BEGIN

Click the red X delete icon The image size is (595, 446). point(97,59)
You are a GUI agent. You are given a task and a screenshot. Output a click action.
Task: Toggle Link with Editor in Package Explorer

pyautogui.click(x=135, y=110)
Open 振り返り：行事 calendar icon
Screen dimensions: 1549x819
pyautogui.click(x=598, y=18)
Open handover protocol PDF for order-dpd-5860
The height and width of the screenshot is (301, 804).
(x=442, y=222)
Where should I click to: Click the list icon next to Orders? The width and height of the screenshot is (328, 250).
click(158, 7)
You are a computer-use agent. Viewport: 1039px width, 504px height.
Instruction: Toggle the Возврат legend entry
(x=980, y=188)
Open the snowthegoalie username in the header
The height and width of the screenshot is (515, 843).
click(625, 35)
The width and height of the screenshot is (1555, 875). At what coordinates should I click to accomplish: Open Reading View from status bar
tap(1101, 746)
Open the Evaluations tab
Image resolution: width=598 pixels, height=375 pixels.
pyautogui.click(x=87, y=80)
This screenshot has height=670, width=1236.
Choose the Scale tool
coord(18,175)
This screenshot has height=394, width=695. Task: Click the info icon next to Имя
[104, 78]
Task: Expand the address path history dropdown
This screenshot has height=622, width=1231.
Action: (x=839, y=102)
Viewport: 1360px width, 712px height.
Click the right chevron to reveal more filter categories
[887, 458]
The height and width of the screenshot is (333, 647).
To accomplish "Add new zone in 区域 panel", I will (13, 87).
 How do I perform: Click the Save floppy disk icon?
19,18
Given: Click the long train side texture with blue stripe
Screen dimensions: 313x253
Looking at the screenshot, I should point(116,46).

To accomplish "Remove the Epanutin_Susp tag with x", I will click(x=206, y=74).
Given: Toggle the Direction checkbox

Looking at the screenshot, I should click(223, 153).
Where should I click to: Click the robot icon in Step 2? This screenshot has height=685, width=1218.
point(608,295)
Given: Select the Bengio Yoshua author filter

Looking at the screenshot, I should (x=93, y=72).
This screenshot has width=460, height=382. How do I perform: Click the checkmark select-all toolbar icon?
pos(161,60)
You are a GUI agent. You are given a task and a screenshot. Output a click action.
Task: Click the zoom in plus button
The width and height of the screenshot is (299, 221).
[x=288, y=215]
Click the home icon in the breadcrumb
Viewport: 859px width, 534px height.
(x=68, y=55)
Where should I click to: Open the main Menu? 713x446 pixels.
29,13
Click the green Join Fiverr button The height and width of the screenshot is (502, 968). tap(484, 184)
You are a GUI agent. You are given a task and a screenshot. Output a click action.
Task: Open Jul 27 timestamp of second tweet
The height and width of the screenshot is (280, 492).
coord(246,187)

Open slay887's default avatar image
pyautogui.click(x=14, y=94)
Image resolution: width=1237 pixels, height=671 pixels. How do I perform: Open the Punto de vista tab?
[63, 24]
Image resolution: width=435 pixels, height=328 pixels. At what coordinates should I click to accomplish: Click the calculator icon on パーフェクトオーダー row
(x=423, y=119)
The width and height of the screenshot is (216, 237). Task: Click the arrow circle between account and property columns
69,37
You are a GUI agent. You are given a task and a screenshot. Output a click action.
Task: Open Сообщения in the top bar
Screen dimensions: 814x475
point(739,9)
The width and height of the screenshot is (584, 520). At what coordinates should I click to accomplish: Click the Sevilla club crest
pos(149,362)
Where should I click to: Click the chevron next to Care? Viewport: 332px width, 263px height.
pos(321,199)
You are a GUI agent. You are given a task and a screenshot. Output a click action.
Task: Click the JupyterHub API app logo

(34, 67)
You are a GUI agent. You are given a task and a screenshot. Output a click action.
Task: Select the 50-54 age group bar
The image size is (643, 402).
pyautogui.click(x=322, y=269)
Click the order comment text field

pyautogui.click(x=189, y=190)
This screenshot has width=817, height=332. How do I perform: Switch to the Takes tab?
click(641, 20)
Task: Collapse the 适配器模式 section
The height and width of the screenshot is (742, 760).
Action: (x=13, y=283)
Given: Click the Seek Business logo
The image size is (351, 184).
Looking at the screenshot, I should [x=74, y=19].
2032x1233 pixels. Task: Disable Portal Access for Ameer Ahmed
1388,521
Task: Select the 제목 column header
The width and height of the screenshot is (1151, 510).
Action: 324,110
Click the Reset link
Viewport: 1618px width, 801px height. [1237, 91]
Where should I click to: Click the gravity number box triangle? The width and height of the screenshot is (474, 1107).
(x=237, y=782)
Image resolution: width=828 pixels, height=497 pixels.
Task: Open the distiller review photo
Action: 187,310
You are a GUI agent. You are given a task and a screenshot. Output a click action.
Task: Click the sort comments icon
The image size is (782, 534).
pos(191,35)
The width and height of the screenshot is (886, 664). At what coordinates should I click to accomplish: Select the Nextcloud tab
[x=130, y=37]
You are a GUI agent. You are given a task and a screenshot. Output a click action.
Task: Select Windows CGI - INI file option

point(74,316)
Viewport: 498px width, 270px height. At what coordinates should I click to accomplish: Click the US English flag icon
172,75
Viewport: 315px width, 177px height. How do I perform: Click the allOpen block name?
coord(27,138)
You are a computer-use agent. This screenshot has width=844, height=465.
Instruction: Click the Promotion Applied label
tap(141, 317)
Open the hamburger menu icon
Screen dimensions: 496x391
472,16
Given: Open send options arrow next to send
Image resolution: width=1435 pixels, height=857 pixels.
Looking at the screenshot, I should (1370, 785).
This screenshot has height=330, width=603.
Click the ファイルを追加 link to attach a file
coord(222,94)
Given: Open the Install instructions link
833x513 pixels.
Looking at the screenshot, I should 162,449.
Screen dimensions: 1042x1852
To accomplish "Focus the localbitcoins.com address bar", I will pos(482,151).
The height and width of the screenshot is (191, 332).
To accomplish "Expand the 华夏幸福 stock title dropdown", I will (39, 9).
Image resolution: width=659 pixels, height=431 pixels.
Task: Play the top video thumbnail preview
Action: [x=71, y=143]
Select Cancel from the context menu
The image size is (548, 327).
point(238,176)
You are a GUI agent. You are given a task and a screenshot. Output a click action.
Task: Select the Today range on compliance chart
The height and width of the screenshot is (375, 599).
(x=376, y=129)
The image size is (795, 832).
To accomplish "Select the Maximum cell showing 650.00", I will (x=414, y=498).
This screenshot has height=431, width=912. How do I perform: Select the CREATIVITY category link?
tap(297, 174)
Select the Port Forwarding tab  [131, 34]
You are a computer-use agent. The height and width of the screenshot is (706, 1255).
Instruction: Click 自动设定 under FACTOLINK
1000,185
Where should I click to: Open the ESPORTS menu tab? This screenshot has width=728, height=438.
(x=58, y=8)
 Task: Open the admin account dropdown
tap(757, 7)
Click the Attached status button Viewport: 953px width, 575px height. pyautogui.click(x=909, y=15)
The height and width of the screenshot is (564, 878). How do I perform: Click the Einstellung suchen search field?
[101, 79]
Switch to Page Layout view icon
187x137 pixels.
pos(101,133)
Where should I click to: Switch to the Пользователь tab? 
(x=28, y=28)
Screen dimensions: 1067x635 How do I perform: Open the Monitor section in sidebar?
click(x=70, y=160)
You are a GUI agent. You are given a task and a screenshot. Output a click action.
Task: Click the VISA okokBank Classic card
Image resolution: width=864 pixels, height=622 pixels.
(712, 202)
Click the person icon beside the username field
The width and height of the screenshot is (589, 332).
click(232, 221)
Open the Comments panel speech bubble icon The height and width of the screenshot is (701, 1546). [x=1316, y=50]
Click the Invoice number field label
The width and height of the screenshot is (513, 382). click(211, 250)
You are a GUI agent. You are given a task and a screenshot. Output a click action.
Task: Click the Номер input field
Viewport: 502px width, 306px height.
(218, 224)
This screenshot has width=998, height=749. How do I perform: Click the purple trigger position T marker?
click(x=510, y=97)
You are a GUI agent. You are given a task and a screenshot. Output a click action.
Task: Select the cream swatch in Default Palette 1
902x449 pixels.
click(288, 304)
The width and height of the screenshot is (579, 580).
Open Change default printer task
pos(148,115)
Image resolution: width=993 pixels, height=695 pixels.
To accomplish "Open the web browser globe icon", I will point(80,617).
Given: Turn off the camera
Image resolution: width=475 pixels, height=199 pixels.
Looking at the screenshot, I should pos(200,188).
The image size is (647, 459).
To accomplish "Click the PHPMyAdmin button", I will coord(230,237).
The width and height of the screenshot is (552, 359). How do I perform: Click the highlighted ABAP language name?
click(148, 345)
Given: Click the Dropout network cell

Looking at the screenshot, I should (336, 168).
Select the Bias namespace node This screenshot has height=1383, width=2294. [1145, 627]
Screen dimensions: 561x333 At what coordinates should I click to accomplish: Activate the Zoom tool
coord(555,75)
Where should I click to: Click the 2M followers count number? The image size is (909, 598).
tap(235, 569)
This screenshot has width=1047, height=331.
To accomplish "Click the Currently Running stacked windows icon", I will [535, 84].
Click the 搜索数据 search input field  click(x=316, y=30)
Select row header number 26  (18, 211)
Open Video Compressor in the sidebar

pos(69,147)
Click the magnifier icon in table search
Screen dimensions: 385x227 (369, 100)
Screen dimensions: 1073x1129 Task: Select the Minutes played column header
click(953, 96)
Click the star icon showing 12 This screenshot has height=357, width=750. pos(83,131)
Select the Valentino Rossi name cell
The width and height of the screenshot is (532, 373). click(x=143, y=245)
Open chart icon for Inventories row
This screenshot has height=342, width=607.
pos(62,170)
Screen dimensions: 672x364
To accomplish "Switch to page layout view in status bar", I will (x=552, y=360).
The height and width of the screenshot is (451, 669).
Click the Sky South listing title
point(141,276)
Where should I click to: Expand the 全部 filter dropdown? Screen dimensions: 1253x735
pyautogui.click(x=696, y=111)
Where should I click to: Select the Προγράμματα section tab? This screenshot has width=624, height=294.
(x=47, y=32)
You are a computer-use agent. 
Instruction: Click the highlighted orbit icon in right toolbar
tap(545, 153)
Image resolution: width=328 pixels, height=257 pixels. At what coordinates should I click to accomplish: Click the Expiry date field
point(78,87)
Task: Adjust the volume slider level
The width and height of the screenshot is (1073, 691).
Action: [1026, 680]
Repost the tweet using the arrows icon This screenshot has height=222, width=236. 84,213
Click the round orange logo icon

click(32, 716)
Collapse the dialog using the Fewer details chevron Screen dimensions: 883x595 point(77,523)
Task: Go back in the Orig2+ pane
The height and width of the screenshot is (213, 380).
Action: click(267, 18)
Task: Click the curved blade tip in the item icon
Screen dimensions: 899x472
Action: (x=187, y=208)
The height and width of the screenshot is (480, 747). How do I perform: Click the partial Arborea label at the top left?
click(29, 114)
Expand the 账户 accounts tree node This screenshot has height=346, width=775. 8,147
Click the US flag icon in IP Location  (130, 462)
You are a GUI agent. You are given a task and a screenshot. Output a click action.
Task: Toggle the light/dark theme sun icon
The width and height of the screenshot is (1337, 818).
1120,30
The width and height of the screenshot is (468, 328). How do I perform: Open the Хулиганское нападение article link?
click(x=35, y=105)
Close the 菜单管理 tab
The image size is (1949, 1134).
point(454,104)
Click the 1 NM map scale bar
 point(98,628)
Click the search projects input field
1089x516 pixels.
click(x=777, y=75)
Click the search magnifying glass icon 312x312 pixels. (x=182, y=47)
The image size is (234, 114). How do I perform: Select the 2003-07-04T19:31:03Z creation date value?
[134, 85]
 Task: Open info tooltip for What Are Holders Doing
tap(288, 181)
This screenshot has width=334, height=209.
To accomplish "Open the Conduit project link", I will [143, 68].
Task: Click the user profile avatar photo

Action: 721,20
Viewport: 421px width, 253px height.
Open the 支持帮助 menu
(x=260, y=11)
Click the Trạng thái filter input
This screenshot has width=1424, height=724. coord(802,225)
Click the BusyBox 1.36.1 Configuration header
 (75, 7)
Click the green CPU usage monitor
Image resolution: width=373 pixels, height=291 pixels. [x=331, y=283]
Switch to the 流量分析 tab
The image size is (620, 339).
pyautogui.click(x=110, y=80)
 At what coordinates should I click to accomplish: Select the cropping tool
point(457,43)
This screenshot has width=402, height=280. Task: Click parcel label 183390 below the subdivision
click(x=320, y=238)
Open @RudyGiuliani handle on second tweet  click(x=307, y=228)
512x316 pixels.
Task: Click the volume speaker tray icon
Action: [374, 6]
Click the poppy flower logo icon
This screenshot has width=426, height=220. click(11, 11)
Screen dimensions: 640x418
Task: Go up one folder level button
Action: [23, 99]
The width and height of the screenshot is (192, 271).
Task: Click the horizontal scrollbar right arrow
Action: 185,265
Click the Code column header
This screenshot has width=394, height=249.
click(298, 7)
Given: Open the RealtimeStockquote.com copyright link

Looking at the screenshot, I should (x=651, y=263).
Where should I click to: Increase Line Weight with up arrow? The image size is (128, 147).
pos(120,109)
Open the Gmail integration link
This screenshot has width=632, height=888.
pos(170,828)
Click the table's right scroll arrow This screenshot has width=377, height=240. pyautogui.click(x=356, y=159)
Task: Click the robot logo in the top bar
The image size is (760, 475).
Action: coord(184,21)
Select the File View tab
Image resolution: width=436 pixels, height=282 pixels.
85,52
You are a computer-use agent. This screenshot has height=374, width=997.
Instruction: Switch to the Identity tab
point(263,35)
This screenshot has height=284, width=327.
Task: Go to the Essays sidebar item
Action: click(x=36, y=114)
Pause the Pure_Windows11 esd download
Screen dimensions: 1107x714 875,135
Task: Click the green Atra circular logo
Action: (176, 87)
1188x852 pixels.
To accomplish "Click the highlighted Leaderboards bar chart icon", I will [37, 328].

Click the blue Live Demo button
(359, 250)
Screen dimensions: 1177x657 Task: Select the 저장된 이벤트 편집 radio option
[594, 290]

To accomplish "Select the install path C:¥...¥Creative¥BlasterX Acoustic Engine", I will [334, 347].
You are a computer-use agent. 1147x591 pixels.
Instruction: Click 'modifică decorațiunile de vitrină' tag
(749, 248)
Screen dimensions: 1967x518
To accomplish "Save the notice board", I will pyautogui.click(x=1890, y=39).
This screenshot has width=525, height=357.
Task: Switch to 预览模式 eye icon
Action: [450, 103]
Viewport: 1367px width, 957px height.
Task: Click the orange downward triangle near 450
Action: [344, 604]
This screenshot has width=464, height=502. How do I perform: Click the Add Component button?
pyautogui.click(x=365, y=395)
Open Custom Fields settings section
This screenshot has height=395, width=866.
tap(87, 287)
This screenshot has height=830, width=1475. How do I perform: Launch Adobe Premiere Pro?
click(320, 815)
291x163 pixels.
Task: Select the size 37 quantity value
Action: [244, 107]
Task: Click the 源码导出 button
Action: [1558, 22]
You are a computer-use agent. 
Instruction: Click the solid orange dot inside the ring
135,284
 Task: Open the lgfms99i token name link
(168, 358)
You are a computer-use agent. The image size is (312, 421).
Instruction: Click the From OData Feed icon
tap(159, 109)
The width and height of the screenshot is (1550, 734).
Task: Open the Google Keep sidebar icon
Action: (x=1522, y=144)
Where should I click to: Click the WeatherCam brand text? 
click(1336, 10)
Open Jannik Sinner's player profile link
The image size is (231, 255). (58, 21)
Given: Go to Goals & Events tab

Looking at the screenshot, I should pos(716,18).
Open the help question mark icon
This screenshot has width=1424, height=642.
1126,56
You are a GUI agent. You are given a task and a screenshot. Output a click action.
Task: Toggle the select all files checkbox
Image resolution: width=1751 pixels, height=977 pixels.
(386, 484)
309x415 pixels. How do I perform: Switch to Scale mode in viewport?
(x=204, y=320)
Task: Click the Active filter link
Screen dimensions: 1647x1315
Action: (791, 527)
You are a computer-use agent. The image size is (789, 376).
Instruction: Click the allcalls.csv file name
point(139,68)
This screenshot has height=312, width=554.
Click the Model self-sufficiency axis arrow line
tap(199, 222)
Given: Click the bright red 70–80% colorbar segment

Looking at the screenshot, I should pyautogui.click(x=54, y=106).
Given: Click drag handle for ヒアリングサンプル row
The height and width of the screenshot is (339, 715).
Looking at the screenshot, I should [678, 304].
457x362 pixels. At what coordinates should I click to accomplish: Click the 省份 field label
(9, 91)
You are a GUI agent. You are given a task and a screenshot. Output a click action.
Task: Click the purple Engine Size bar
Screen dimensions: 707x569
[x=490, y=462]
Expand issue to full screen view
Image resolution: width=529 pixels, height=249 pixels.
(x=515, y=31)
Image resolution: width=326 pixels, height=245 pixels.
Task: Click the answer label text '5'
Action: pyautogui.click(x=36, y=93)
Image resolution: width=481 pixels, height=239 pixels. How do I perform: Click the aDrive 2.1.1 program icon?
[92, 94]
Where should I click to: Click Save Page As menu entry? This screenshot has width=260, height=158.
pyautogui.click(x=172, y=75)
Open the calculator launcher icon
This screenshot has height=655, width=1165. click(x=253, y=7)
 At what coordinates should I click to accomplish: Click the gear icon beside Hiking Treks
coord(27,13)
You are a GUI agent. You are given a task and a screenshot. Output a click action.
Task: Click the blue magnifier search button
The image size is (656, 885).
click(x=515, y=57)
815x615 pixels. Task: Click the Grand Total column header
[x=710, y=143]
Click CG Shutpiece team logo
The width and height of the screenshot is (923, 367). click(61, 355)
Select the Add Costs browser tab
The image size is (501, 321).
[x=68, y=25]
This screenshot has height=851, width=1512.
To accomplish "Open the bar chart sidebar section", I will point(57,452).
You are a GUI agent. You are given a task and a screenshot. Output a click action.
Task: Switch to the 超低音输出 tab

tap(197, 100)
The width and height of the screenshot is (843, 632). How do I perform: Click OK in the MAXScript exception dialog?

END

# WHAT YOU NEED TO DO
Pick out each line in the records above that contains the word "dropdown". Case counts, so copy only lines where it appears in that same case.

# CORRECT OUTPUT
Task: Expand the address path history dropdown
To accomplish "Expand the 华夏幸福 stock title dropdown", I will (39, 9).
 Task: Open the admin account dropdown
Where should I click to: Expand the 全部 filter dropdown? Screen dimensions: 1253x735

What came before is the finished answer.